Karena Adipati Agung telah mengalah, sang Pangeran tidak punya pilihan selain tetap diam. Alih-alih berbicara lebih jauh, ia menatap tajam Theo. Mengabaikan tatapan sang Pangeran dengan wajah penuh kemenangan, Theo mengalihkan pembicaraan.
“Ngomong-ngomong, saat Yang Mulia tiba di ibu kota, itu akan menjadi puncak musim sosial.”
Waktu ketika bunga mawar Mei bermekaran penuh merupakan waktu tersibuk untuk acara sosial sepanjang tahun.

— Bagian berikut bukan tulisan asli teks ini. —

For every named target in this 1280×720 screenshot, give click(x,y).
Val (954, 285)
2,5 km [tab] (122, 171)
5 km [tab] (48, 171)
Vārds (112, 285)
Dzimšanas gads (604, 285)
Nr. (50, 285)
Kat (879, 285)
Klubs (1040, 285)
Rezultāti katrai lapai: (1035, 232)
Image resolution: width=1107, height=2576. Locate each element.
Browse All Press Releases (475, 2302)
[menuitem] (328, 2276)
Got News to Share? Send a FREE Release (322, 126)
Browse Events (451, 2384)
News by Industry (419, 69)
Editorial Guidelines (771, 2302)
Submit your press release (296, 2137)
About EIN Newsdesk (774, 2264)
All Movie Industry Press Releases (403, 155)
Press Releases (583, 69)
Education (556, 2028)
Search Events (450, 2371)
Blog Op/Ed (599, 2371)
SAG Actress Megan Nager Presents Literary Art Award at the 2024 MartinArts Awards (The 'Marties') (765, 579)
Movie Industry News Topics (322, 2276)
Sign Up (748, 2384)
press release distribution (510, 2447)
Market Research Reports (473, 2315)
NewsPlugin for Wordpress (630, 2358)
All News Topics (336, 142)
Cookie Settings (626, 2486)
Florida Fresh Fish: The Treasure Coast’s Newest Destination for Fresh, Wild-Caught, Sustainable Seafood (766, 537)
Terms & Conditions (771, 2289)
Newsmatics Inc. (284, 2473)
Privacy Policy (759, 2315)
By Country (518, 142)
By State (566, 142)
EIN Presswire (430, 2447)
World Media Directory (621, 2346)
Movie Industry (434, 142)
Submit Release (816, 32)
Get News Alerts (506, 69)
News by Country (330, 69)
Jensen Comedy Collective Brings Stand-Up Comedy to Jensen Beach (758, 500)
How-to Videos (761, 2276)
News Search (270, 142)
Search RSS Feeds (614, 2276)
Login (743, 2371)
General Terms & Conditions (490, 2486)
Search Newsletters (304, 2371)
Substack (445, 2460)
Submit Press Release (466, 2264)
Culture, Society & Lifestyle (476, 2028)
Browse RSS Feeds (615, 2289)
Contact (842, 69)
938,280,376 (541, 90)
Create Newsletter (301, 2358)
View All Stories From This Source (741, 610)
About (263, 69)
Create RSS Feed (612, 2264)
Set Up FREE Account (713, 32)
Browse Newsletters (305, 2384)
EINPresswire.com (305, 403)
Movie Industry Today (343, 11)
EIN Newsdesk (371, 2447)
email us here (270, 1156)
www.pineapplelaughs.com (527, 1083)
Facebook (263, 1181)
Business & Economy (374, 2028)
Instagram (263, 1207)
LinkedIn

Pesta dansa dan pesta kebun, berbagai pertemuan sosial tersebut merupakan kesempatan terbaik bagi para pria dan wanita yang belum menikah dan telah cukup umur untuk mencari calon pasangan hidup.
“Kasihan sekali para lelaki di ibu kota. Saat Yang Mulia kembali, Anda akan mencuri semua perhatian.”
Bila berbicara tentang Grand Duke, parasnya yang rupawan dibicarakan sebanyak prestasinya di medan perang.
Rambutnya yang bergelombang keemasan, seolah diwarnai dengan emas, dan wajahnya yang secantik patung di katedral, jauh dari kesan seorang prajurit. Ya, suasana pertapaan dan tanpa emosi yang menjadi ciri khasnya lebih cocok untuk biara ini daripada medan perang.
Faktanya, saat masih muda, Theo pernah terjerumus dalam perenungan mendalam, bertanya-tanya apakah tuan muda dari keluarga Adipati Agung itu sebenarnya seorang wanita.
Bagaimanapun juga, tak seorang pun dapat membantah kenyataan bahwa Adipati Agung Monferrato adalah pria paling tampan di kekaisaran, tetapi karena beberapa alasan, ia acuh tak acuh terhadap wanita.
“Yang Mulia, kali ini Anda harus benar-benar menemukan pasangan yang cocok.”
Sang Pangeran, yang sedari tadi menutup mulutnya dengan wajah kesal, menimpali.